La Chambre sociale de la Cour de cassation réaffirme par ailleurs dans cette affaire l’évolution récente de sa jurisprudence en matière de recevabilité d’un mode de preuve illicite.

Alors qu’elle s’était longtemps montrée très sourcilleuse sur l’utilisation par l’employeur de modes de preuve respectueux de la vie privée des salariés, elle a récemment franchi le Rubicon en autorisant l’employeur à s’en affranchir, lorsque la production d’éléments portant atteinte à la vie privée du salarié était indispensable à l’exercice du droit à la preuve et proportionnée au but poursuivi (il s’agissait en l’occurrence de l’intérêt, jugé légitime, de l’employeur à la confidentialité de ses affaires) (Cass. Soc. 30 sept. 2020 n° 19-12058 et Cass.

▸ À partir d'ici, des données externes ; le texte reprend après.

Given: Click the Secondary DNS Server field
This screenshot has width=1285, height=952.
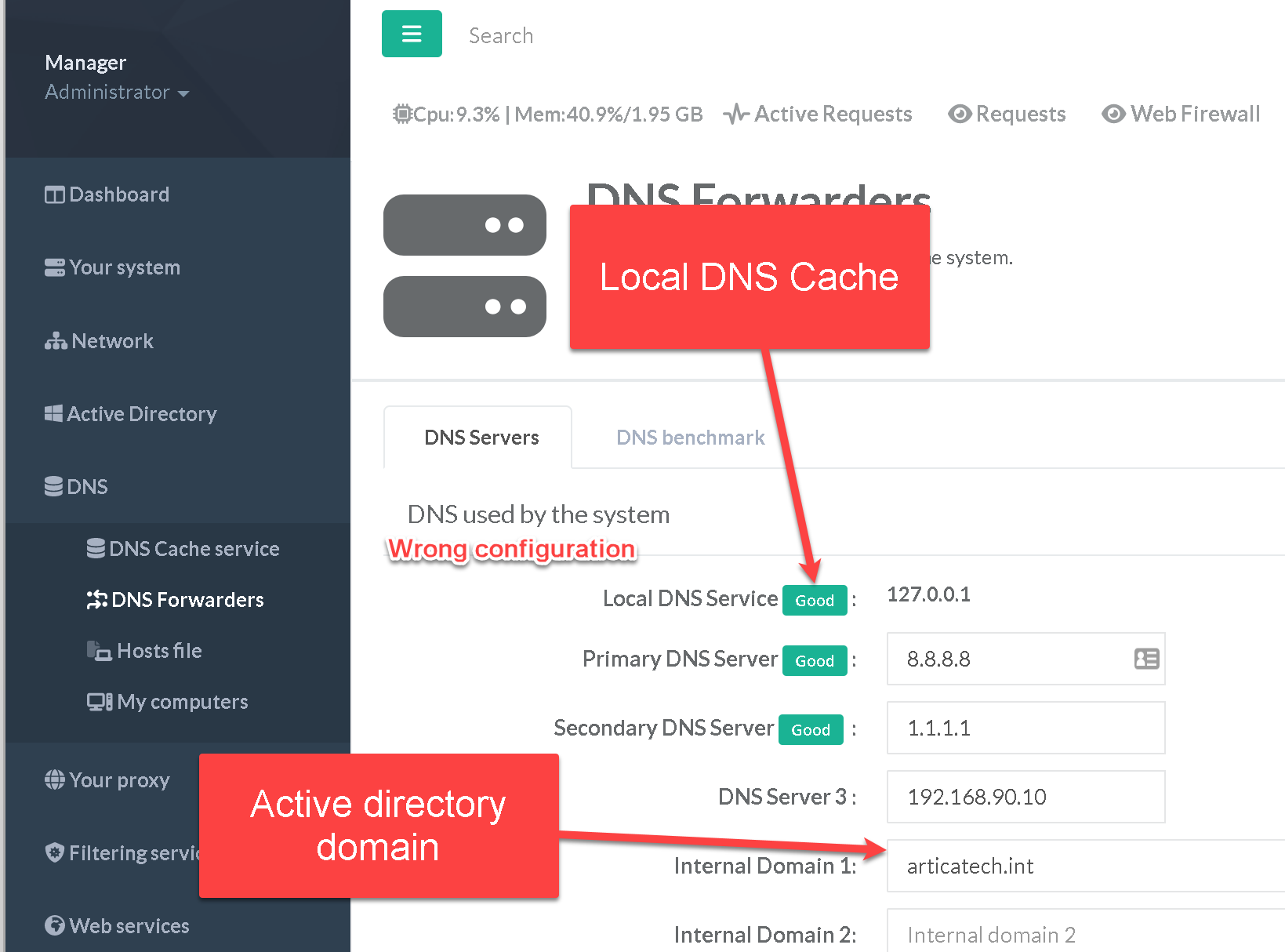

Soc. 25 nov. 2020 n° 17-19523).

La solution est reprise dans l’arrêt du 10 novembre 2021, la Haute juridiction mettant en exergue sa nouvelle interprétation : « l’illicéité d’un moyen de preuve n’entraîne pas nécessairement son rejet des débats, le juge devant apprécier si l’utilisation de cette preuve a porté atteinte au caractère équitable de la procédure dans son ensemble, en mettant en balance le droit au respect de la vie personnelle du salarié et le droit à la preuve, lequel peut justifier la production d’éléments portant atteinte à la vie personnelle d’un salarié à la condition que cette production soit indispensable à l’exercice de ce droit et que l’atteinte soit strictement proportionnée au but poursuivi ».

Les cartes sont donc rebattues et les limites du droit de la preuve redessinées, ce qui doit en principe profiter aussi bien au salarié qu’à l’employeur.

On attend donc avec impatience de savoir si la Cour régulatrice autorisera ainsi la production d’enregistrements audios réalisés par un salarié licencié à l’insu de l’employeur lorsque c’est l’unique moyen dont il dispose pour démontrer les manœuvres déloyales qu’il utilise… ce qu’elle refuse de faire jusqu’à présent.